Les urgences du CHR Metz-Thionville saturent à nouveau, alors qu’en pleine crise Covid, des solutions avaient semble-t-il permis de soulager ses services. Aujourd’hui le constat est amer : les conditions de travail essorent le personnel, et le manque de lits dans l’hôpital engorge les couloirs du service.
«Les box et les couloirs des urgences sont bondés. Il n’y a plus de places nulle part», constate un médecin urgentiste*. Il est fatigué, épuisé de répéter toujours la même chose. «Il n’y a pas de lits dans l’hôpital pour y envoyer les patients qui entrent.» «Quand on arrive le matin, il reste quinze personnes de la nuit, qui n’ont pas été vues, parce que pas de temps, pas de place, pas assez de monde.» Le personnel médical soupire. Les yeux cernés par la fatigue qui s’accumule depuis des mois. Les soignants sont pompés, desséchés par des espoirs qu’ils ont vu naître pendant la crise sanitaire du mois de mars. Vite aspirés par une réalité économique, pratique, qui ne leur laisse plus d’espoir. Les démissions sont nombreuses. Les désirs de départs sont très contagieux. «J’ai perdu la foi, avoue l’un d’entre eux. On est tous des humanitaires dans l’âme, rien n’a changé après le Covid, il y a beaucoup de départs de médicaux et de paramédicaux dans le service. On ne peut plus travailler comme on le devrait.»
Le test Covid
Pendant la période Covid du printemps qui a fortement impacté le CHR Metz-Thionville, l’activité était particulièrement dense. «On travaillait dur, mais on faisait notre vrai métier, explique un urgentiste. Les patients avaient peur du virus et ne venaient plus pour n’importe quoi. On ne traitait plus que les cas très graves cardiaques, les accidents vasculaires cérébraux (AVC)… Ce pour quoi on a été formés.» De cette période, les soignants ont attendu beaucoup. «Le service d’accès aux soins (SAS) a été mis en place pour diriger directement les gens dans les services adaptés, sans passer par les urgences quand ce n’est pas nécessaire», rappelle François Braun, président de Samu-Urgence de France (SUdF). «Et ça a fonctionné. L’atout de cette période, c’était aussi la solidarité, les médecins généralistes n’étaient pas débordés et assumaient la médecine de ville dans son ensemble.»

━━━━━━━━━━

Consignes:
1: Dans le texte sur les urgences du CHR Metz-Thionville, quel dispositif a été mis en place pour orienter les patients directement vers les services adaptés ?
2: Prolongez le texte sur les urgences du CHR Metz-Thionville à partir de sa dernière phrase.
Le matériel qui suit n'a aucun rôle ici.

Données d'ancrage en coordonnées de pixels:
━━━━━━━━━━

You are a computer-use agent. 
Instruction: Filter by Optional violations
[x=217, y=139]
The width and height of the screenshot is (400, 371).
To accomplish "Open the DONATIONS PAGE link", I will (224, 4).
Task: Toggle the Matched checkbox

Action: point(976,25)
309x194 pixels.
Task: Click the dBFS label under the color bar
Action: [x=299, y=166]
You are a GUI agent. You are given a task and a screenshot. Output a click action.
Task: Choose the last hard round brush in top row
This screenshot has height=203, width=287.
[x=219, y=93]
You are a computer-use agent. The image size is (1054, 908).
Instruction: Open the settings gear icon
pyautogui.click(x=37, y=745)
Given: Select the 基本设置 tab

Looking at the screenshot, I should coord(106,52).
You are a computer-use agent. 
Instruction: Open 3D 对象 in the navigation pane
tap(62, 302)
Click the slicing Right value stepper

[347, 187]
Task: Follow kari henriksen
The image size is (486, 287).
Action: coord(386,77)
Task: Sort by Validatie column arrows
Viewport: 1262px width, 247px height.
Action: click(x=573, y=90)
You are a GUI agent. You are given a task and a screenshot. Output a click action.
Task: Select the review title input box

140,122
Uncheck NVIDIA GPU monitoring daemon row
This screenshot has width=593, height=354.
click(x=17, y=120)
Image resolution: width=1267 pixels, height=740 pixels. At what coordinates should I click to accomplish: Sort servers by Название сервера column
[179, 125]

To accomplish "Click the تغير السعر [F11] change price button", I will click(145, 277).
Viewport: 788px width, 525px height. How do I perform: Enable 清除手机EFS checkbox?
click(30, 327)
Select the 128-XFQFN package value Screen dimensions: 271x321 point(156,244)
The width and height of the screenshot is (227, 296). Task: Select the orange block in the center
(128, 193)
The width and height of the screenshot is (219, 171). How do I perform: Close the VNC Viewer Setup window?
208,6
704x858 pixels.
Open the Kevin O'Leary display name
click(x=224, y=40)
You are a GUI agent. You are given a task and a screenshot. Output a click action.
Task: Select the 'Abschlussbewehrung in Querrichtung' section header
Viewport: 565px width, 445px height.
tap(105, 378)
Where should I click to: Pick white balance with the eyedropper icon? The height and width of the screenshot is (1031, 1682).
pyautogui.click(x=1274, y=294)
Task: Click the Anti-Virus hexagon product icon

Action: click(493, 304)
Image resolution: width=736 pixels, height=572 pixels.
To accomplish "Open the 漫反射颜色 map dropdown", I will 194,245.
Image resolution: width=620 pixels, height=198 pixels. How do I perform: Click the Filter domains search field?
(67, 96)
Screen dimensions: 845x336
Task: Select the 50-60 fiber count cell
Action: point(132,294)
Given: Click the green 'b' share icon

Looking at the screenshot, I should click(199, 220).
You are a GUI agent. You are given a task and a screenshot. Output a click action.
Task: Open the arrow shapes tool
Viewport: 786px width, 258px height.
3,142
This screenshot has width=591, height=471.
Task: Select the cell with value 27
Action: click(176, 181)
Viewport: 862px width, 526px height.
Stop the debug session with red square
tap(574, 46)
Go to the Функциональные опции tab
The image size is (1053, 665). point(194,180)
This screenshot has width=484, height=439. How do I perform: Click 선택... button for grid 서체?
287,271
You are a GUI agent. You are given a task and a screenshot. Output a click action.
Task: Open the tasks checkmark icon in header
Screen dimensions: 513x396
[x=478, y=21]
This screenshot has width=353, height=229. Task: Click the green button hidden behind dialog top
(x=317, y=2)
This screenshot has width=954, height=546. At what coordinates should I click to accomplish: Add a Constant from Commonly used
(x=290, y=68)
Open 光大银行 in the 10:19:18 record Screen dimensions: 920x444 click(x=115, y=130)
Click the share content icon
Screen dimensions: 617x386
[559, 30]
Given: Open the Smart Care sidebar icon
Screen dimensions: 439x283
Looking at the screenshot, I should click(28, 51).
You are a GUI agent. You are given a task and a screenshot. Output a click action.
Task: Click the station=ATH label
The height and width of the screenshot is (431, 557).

━━━━━━━━━━

Réponses par point:
1: Le service d'accès aux soins (SAS).

2:
Et maintenant ?
L’image des brancards dans les couloirs resurgit. Le symptôme est général dans tous les hôpitaux de France. « On privilégie le programmé, les patients des urgences passent après les autres, analyse le président de SAMU-Urgences de France. Aujourd’hui, il faudrait retrouver le bon équilibre entre l’activité programmée et les urgences. D’autant plus que les passages dans un service d’urgence, sauf catastrophe, sont stables. On pourrait presque prédire le nombre de lits nécessaires par spécialités.»
Les soignants attendent un Ségur II pour pallier les absences du premier. « Une augmentation de 300 euros», insiste François Braun, tout en rappelant toutefois que les professionnels de santé cherchent une qualité de travail, «veulent être auprès des patients». Des souhaits qui passent inévitablement par l’embauche. Marie-Odile Saillard, directrice générale du CHR Metz-Thionville, avait alerté la représentante du préfet le soir du réveillon en martelant une nouvelle fois que les services d’urgence du CHR relèvent du seuil critique. «50 % des postes d’urgentistes sont vacants» Et ceux qui restent portent les stigmates de l’épuisement. Au détour de l’inventaire, on n’oublie pas que la France se situe à la 26e place sur 28 du classement de l’OCDE (Organisation de coopération et de développement économiques) sur les conditions de travail à l’hôpital.
*Les personnes interviewées ont préféré conserver l’anonymat.